Entries giving target coordinates:
[Start]

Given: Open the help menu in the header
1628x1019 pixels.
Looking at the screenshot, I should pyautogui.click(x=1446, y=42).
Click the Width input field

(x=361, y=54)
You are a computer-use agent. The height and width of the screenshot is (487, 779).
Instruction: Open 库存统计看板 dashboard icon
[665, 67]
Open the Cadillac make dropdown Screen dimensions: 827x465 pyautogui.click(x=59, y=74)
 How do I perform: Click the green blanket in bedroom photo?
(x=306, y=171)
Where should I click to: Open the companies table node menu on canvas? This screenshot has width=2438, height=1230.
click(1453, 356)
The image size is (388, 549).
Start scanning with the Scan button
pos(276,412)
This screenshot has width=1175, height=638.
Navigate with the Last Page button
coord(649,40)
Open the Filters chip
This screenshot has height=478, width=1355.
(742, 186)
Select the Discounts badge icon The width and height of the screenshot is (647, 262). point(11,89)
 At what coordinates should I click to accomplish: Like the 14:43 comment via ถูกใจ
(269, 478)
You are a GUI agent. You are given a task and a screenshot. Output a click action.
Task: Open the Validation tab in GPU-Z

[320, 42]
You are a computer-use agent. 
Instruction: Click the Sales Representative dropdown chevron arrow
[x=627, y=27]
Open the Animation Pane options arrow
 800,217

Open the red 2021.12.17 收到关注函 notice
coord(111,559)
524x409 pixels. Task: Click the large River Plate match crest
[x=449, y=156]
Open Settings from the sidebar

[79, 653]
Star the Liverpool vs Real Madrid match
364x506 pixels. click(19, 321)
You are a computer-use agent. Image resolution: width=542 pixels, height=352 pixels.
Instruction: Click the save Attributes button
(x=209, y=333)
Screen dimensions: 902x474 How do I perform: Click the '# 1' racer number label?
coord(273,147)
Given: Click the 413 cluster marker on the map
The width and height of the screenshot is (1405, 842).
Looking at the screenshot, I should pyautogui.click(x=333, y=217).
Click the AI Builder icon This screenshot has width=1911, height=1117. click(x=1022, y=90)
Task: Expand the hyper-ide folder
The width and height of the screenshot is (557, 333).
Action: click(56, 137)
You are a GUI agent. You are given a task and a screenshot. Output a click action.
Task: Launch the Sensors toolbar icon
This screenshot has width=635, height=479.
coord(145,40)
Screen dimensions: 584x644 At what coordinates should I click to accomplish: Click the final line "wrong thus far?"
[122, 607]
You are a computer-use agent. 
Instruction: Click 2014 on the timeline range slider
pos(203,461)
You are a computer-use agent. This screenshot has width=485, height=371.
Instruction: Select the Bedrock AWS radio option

[End]

## Job
Reproduce the material above word for word, from its first line through its last.

## Expected answer
Given: Open the help menu in the header
1628x1019 pixels.
Looking at the screenshot, I should pyautogui.click(x=1446, y=42).
Click the Width input field

(x=361, y=54)
You are a computer-use agent. The height and width of the screenshot is (487, 779).
Instruction: Open 库存统计看板 dashboard icon
[665, 67]
Open the Cadillac make dropdown Screen dimensions: 827x465 pyautogui.click(x=59, y=74)
 How do I perform: Click the green blanket in bedroom photo?
(x=306, y=171)
Where should I click to: Open the companies table node menu on canvas? This screenshot has width=2438, height=1230.
click(1453, 356)
The image size is (388, 549).
Start scanning with the Scan button
pos(276,412)
This screenshot has width=1175, height=638.
Navigate with the Last Page button
coord(649,40)
Open the Filters chip
This screenshot has height=478, width=1355.
(742, 186)
Select the Discounts badge icon The width and height of the screenshot is (647, 262). point(11,89)
 At what coordinates should I click to accomplish: Like the 14:43 comment via ถูกใจ
(269, 478)
You are a GUI agent. You are given a task and a screenshot. Output a click action.
Task: Open the Validation tab in GPU-Z

[320, 42]
You are a computer-use agent. 
Instruction: Click the Sales Representative dropdown chevron arrow
[x=627, y=27]
Open the Animation Pane options arrow
 800,217

Open the red 2021.12.17 收到关注函 notice
coord(111,559)
524x409 pixels. Task: Click the large River Plate match crest
[x=449, y=156]
Open Settings from the sidebar

[79, 653]
Star the Liverpool vs Real Madrid match
364x506 pixels. click(19, 321)
You are a computer-use agent. Image resolution: width=542 pixels, height=352 pixels.
Instruction: Click the save Attributes button
(x=209, y=333)
Screen dimensions: 902x474 How do I perform: Click the '# 1' racer number label?
coord(273,147)
Given: Click the 413 cluster marker on the map
The width and height of the screenshot is (1405, 842).
Looking at the screenshot, I should pyautogui.click(x=333, y=217).
Click the AI Builder icon This screenshot has width=1911, height=1117. click(x=1022, y=90)
Task: Expand the hyper-ide folder
The width and height of the screenshot is (557, 333).
Action: click(56, 137)
You are a GUI agent. You are given a task and a screenshot. Output a click action.
Task: Launch the Sensors toolbar icon
This screenshot has width=635, height=479.
coord(145,40)
Screen dimensions: 584x644 At what coordinates should I click to accomplish: Click the final line "wrong thus far?"
[122, 607]
You are a computer-use agent. 
Instruction: Click 2014 on the timeline range slider
pos(203,461)
You are a computer-use agent. This screenshot has width=485, height=371.
Instruction: Select the Bedrock AWS radio option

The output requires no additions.